Özet:
Âşık edebiyatı şiir sanatında ana ahenk unsuru “ayak”tır. Âşık edebiyatında “ayak” o kadar önemlidir ki, ancak kendisine verilen “ayak”la, doğaçlama (irticalen) şiir söyleyebilen sanatçılara “âşık” adı verilir. Çünkü ancak “formüllü bir şiir dili” geliştiren, ayak kullanımında ustalaşan profesyonel âşıklar her konuda doğaçlama şiirler söyleyebilmektedir.
Âşık tarzı şiirlerin çekirdeğini oluşturduğu bilinen “ayak”, ilk hanenin genellikle ikinci dizesinde ve diğer hanelerin dördüncü dizelerinde bulunur. Âşık tarzı şiirlerin genellikle ilk iki dizesine “ayak beyiti”, ilk hanenin ikinci dizesi ile bütün hanelerin dördüncü dizelerine de “ayak dizesi” adı verilir. Bu dizeler ya aynen tekrarlanarak, ya da aralarında bulunan “kafiye+redif” birliği ile şiirde ses ve anlam birliği de sağlar.

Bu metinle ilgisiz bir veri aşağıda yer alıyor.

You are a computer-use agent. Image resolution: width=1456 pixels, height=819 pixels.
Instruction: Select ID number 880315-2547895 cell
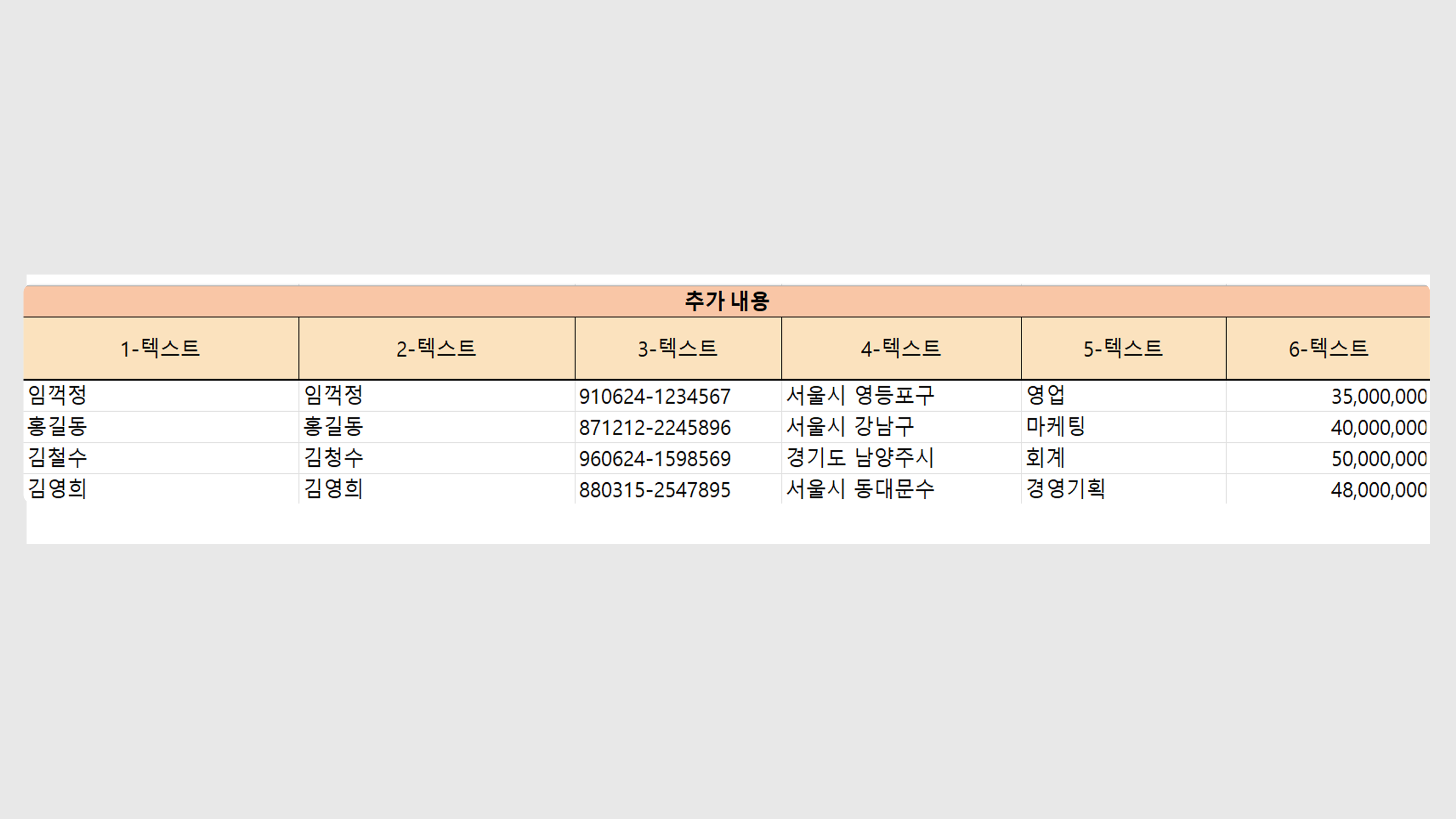tap(654, 490)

Âşık edebiyatında ayak ile ilgili zengin bir terim dağarcığı bulunmaktadır: Ayak açma, ayak alma, ayak arama, ayak beyti, ayak değiştirme, ayak düşürme, ayak hazırlama, ayak ikileme, ayak isteme, ayak kurma, ayak söyleme, ayaktan çıkma, ayak tekrar etme, ayak tüketme, ayak uydurma, ayak verme… vd. gibi. Özelliklerine göre ham ayak, işlenmiş ayak, yeni ayak, sorulu ayak, sorulu cevaplı ayak, cinaslı ayak, lebdeğmez ayak, tek ayak, döner ayak, yenileme ayak, yineleme ayak, düz ayak, dönderme ayak, geniş ayak, işlek ayak, dar ayak, zor ayak, kapanık ayak gibi terimler de yine ayak ile ilgilidir.
Bildiride, Türkiye sahası âşık edebiyatında kullanılan ayak terimlerinin ortaya çıkarılması, belirlenen bu terimlerin işlevleri bakımından tasnif edilmesi, karşılaşılan sorunların belirlenmesi ve terim karışıklıklarına önerilerde bulunulması amaçlanmaktadır.